**Required work:** Word for word, write out all of the entries that follow.

**Data supplied:**
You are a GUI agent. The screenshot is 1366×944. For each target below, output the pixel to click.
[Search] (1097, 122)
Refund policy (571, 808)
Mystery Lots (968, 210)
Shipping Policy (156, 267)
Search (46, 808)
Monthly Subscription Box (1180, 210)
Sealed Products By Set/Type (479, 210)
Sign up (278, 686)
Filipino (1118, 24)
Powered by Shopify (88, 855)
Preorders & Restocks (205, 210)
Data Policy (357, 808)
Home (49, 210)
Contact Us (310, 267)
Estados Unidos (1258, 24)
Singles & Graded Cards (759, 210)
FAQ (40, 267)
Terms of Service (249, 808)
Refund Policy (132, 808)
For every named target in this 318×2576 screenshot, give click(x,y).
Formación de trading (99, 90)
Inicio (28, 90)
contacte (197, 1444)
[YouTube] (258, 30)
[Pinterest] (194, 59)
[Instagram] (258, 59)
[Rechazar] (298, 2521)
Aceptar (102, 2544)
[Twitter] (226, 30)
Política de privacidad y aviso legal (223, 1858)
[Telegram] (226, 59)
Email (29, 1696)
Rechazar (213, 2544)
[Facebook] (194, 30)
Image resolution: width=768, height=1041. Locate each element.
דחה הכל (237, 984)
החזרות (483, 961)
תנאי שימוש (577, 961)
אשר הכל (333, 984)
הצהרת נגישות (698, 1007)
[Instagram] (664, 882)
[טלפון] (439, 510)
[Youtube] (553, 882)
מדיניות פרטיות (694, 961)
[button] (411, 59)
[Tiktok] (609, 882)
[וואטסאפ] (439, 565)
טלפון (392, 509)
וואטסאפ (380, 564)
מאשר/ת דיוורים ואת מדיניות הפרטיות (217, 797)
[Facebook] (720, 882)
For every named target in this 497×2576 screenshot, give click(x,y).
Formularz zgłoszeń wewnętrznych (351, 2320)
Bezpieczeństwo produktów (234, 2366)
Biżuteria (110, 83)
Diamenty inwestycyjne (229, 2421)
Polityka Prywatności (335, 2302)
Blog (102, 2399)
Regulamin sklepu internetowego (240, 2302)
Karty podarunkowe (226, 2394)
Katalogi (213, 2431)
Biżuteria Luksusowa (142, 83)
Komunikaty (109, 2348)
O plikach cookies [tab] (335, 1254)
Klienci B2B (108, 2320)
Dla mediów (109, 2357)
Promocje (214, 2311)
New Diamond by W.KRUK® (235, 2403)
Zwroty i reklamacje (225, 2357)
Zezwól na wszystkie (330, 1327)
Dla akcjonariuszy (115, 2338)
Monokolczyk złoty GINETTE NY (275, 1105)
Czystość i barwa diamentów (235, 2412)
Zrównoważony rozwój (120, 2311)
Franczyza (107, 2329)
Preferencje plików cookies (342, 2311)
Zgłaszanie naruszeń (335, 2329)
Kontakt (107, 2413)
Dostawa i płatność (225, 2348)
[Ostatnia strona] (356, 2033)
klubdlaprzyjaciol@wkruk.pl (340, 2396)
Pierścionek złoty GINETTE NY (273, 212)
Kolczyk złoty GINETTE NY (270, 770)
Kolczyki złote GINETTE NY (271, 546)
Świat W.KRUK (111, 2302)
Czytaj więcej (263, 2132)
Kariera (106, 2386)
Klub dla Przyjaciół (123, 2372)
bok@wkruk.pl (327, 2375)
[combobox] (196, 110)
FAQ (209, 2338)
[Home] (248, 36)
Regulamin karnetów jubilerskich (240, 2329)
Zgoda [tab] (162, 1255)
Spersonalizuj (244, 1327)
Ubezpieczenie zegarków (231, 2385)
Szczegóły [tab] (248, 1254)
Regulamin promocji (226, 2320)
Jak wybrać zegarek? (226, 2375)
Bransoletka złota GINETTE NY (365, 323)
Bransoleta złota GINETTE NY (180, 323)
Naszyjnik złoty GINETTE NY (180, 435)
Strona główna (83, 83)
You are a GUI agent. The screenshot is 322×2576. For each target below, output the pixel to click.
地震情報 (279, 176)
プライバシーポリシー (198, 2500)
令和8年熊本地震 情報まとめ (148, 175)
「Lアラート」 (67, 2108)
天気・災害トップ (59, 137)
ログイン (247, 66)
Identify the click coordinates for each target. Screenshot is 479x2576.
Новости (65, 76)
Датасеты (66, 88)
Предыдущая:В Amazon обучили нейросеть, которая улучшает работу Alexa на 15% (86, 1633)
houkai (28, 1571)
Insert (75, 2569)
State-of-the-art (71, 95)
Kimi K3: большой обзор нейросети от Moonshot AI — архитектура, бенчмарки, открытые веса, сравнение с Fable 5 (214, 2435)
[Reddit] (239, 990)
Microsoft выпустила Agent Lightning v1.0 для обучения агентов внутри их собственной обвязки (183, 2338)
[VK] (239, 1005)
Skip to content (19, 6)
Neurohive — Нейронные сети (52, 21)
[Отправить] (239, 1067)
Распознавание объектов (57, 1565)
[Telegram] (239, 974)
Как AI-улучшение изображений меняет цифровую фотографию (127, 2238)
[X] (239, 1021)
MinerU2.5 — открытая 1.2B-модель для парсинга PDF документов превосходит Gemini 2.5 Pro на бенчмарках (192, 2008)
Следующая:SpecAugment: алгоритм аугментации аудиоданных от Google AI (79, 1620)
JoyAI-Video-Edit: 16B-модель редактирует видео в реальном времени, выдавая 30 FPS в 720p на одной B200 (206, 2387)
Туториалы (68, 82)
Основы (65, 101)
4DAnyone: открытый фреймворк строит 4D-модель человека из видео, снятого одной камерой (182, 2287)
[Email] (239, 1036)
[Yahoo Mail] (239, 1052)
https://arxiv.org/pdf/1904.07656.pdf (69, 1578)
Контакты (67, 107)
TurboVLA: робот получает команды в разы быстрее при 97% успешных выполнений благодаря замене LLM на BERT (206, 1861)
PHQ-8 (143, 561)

**Exercise result:**
You are a GUI agent. The screenshot is 1366×944. For each target below, output the pixel to click.
[Search] (1097, 122)
Refund policy (571, 808)
Mystery Lots (968, 210)
Shipping Policy (156, 267)
Search (46, 808)
Monthly Subscription Box (1180, 210)
Sealed Products By Set/Type (479, 210)
Sign up (278, 686)
Filipino (1118, 24)
Powered by Shopify (88, 855)
Preorders & Restocks (205, 210)
Data Policy (357, 808)
Home (49, 210)
Contact Us (310, 267)
Estados Unidos (1258, 24)
Singles & Graded Cards (759, 210)
FAQ (40, 267)
Terms of Service (249, 808)
Refund Policy (132, 808)
For every named target in this 318×2576 screenshot, give click(x,y).
Formación de trading (99, 90)
Inicio (28, 90)
contacte (197, 1444)
[YouTube] (258, 30)
[Pinterest] (194, 59)
[Instagram] (258, 59)
[Rechazar] (298, 2521)
Aceptar (102, 2544)
[Twitter] (226, 30)
Política de privacidad y aviso legal (223, 1858)
[Telegram] (226, 59)
Email (29, 1696)
Rechazar (213, 2544)
[Facebook] (194, 30)
Image resolution: width=768, height=1041. Locate each element.
דחה הכל (237, 984)
החזרות (483, 961)
תנאי שימוש (577, 961)
אשר הכל (333, 984)
הצהרת נגישות (698, 1007)
[Instagram] (664, 882)
[טלפון] (439, 510)
[Youtube] (553, 882)
מדיניות פרטיות (694, 961)
[button] (411, 59)
[Tiktok] (609, 882)
[וואטסאפ] (439, 565)
טלפון (392, 509)
וואטסאפ (380, 564)
מאשר/ת דיוורים ואת מדיניות הפרטיות (217, 797)
[Facebook] (720, 882)
For every named target in this 497×2576 screenshot, give click(x,y).
Formularz zgłoszeń wewnętrznych (351, 2320)
Bezpieczeństwo produktów (234, 2366)
Biżuteria (110, 83)
Diamenty inwestycyjne (229, 2421)
Polityka Prywatności (335, 2302)
Blog (102, 2399)
Regulamin sklepu internetowego (240, 2302)
Karty podarunkowe (226, 2394)
Katalogi (213, 2431)
Biżuteria Luksusowa (142, 83)
Komunikaty (109, 2348)
O plikach cookies [tab] (335, 1254)
Klienci B2B (108, 2320)
Dla mediów (109, 2357)
Promocje (214, 2311)
New Diamond by W.KRUK® (235, 2403)
Zwroty i reklamacje (225, 2357)
Zezwól na wszystkie (330, 1327)
Dla akcjonariuszy (115, 2338)
Monokolczyk złoty GINETTE NY (275, 1105)
Czystość i barwa diamentów (235, 2412)
Zrównoważony rozwój (120, 2311)
Franczyza (107, 2329)
Preferencje plików cookies (342, 2311)
Zgłaszanie naruszeń (335, 2329)
Kontakt (107, 2413)
Dostawa i płatność (225, 2348)
[Ostatnia strona] (356, 2033)
klubdlaprzyjaciol@wkruk.pl (340, 2396)
Pierścionek złoty GINETTE NY (273, 212)
Kolczyk złoty GINETTE NY (270, 770)
Kolczyki złote GINETTE NY (271, 546)
Świat W.KRUK (111, 2302)
Czytaj więcej (263, 2132)
Kariera (106, 2386)
Klub dla Przyjaciół (123, 2372)
bok@wkruk.pl (327, 2375)
[combobox] (196, 110)
FAQ (209, 2338)
[Home] (248, 36)
Regulamin karnetów jubilerskich (240, 2329)
Zgoda [tab] (162, 1255)
Spersonalizuj (244, 1327)
Ubezpieczenie zegarków (231, 2385)
Szczegóły [tab] (248, 1254)
Regulamin promocji (226, 2320)
Jak wybrać zegarek? (226, 2375)
Bransoletka złota GINETTE NY (365, 323)
Bransoleta złota GINETTE NY (180, 323)
Naszyjnik złoty GINETTE NY (180, 435)
Strona główna (83, 83)
You are a GUI agent. The screenshot is 322×2576. For each target below, output the pixel to click.
地震情報 (279, 176)
プライバシーポリシー (198, 2500)
令和8年熊本地震 情報まとめ (148, 175)
「Lアラート」 (67, 2108)
天気・災害トップ (59, 137)
ログイン (247, 66)
Identify the click coordinates for each target. Screenshot is 479x2576.
Новости (65, 76)
Датасеты (66, 88)
Предыдущая:В Amazon обучили нейросеть, которая улучшает работу Alexa на 15% (86, 1633)
houkai (28, 1571)
Insert (75, 2569)
State-of-the-art (71, 95)
Kimi K3: большой обзор нейросети от Moonshot AI — архитектура, бенчмарки, открытые веса, сравнение с Fable 5 (214, 2435)
[Reddit] (239, 990)
Microsoft выпустила Agent Lightning v1.0 для обучения агентов внутри их собственной обвязки (183, 2338)
[VK] (239, 1005)
Skip to content (19, 6)
Neurohive — Нейронные сети (52, 21)
[Отправить] (239, 1067)
Распознавание объектов (57, 1565)
[Telegram] (239, 974)
Как AI-улучшение изображений меняет цифровую фотографию (127, 2238)
[X] (239, 1021)
MinerU2.5 — открытая 1.2B-модель для парсинга PDF документов превосходит Gemini 2.5 Pro на бенчмарках (192, 2008)
Следующая:SpecAugment: алгоритм аугментации аудиоданных от Google AI (79, 1620)
JoyAI-Video-Edit: 16B-модель редактирует видео в реальном времени, выдавая 30 FPS в 720p на одной B200 (206, 2387)
Туториалы (68, 82)
Основы (65, 101)
4DAnyone: открытый фреймворк строит 4D-модель человека из видео, снятого одной камерой (182, 2287)
[Email] (239, 1036)
[Yahoo Mail] (239, 1052)
https://arxiv.org/pdf/1904.07656.pdf (69, 1578)
Контакты (67, 107)
TurboVLA: робот получает команды в разы быстрее при 97% успешных выполнений благодаря замене LLM на BERT (206, 1861)
PHQ-8 (143, 561)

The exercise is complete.